> _WHAT IS REQUIRED_: Starting at the line that contains "Click the Memory requirement line" and continuing through the end of the data, lay out each line as a row of a Markdown table with the columns Row and Line, numbering the rows and skipping blank lines. Leave the pictures out of the answer.

Data on element and text positions:
■ ■ ■ ■ ■

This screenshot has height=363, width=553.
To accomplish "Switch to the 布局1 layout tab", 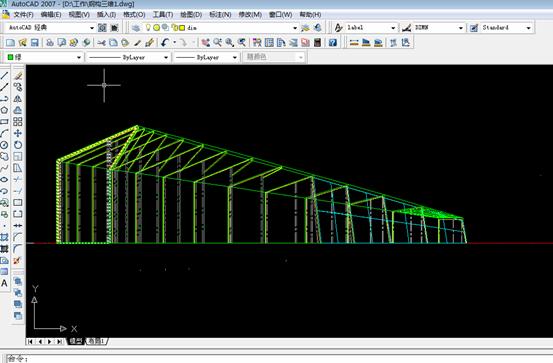I will click(96, 341).
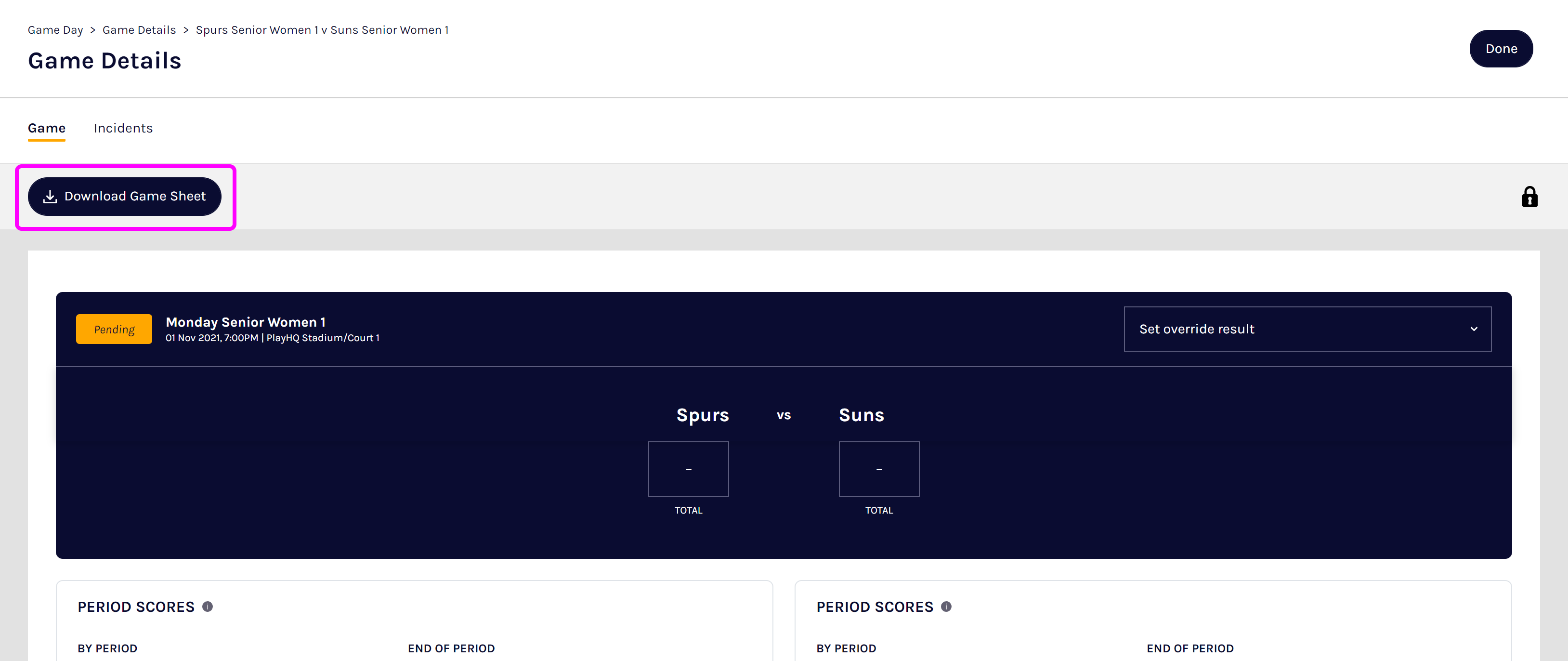The width and height of the screenshot is (1568, 661).
Task: Click left Period Scores info icon
Action: coord(208,607)
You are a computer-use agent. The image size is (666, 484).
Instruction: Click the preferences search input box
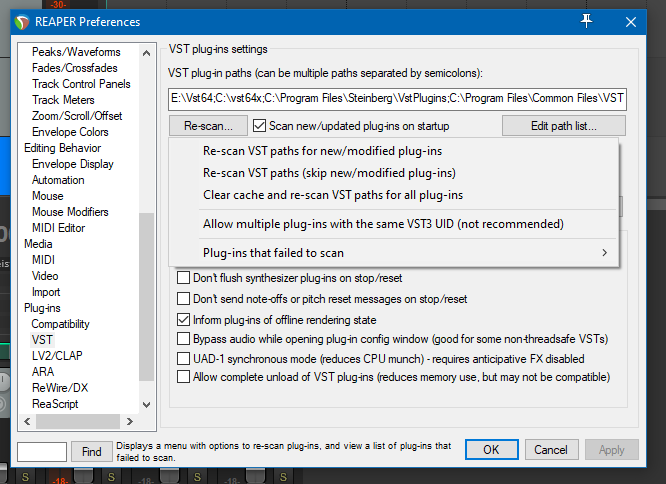point(42,451)
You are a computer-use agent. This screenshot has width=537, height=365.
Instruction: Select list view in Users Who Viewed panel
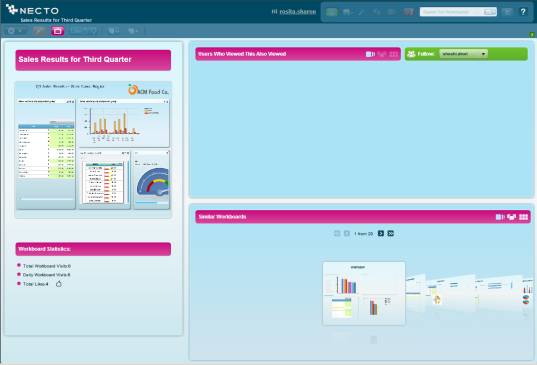click(x=370, y=54)
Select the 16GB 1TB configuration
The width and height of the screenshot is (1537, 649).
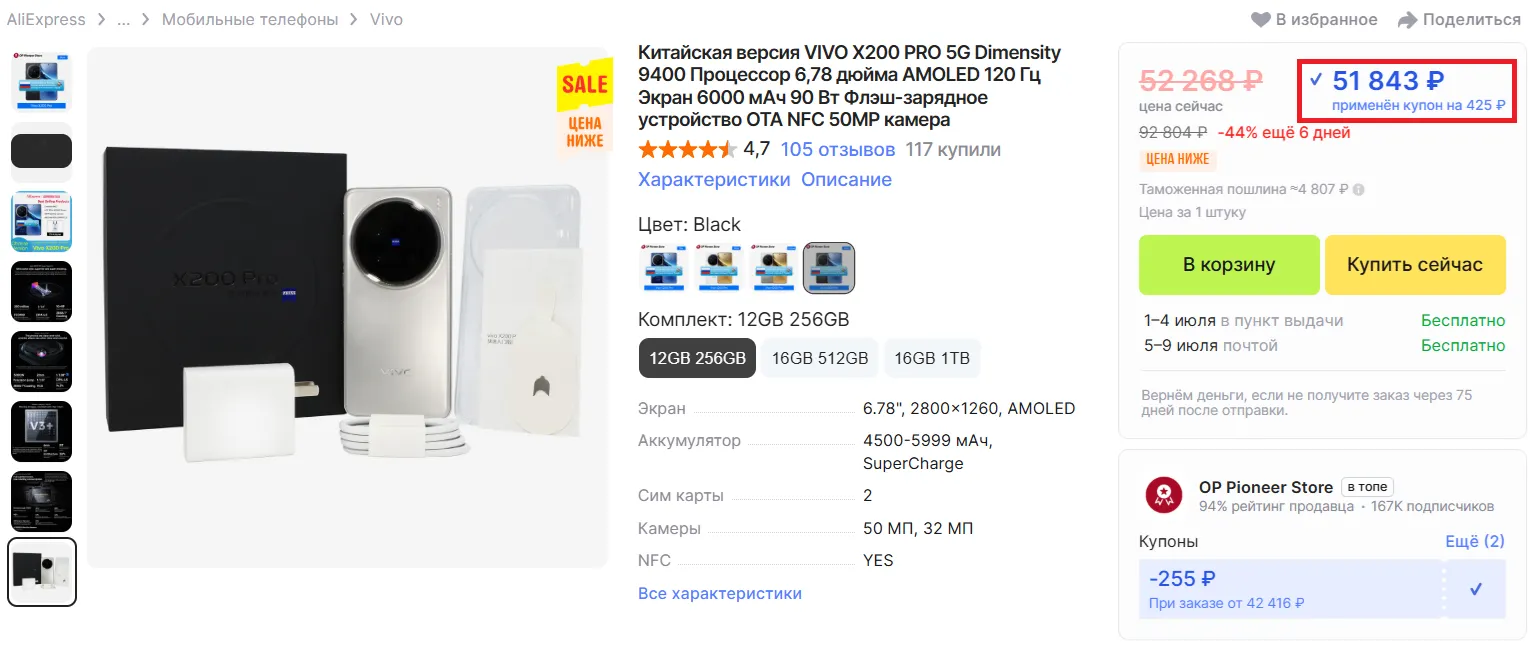click(x=932, y=359)

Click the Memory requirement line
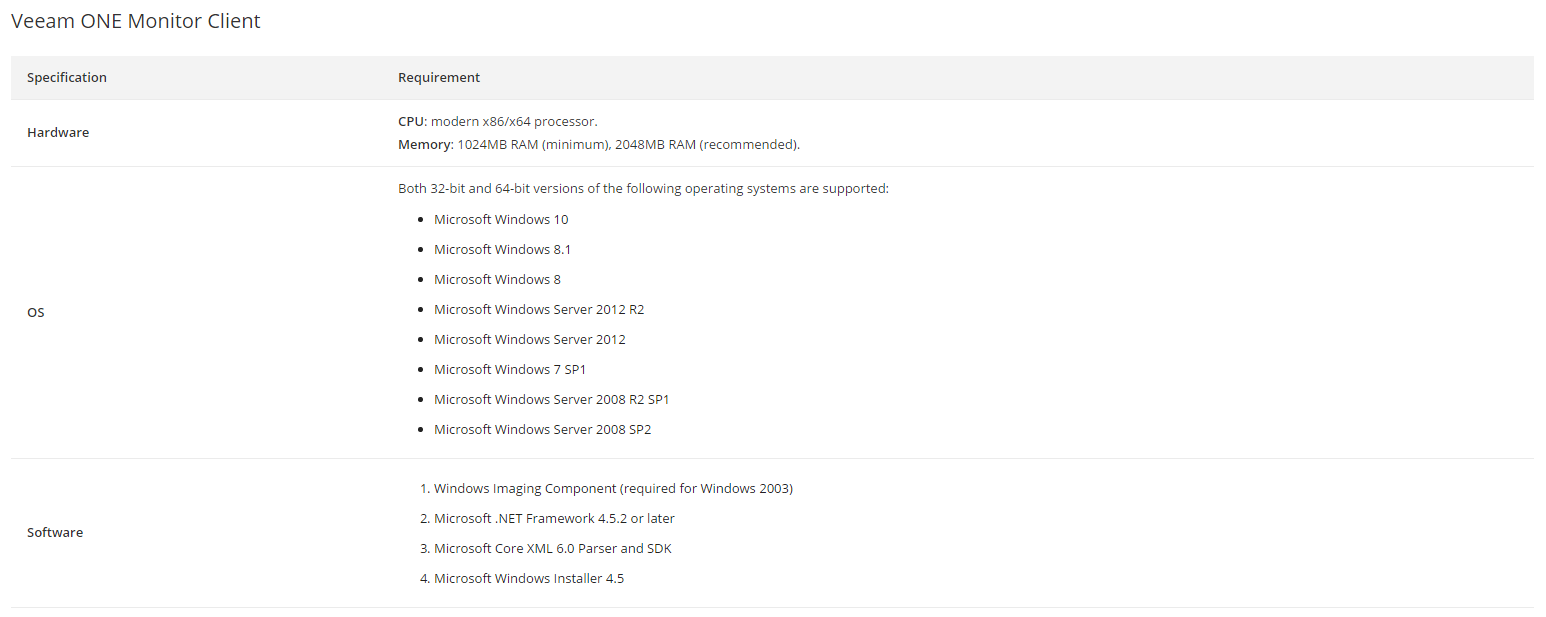599,144
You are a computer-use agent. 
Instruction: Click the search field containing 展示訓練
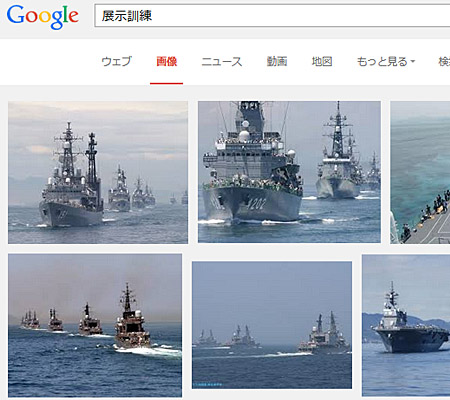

■ ■ ■ ■ ■

> _TASK RESULT_:
| Row | Line |
|---|---|
| 1 | Click the Memory requirement line |
| 2 | 599,144 |
| 3 | You are a computer-use agent.  |
| 4 | Instruction: Click the search field containing 展示訓練 |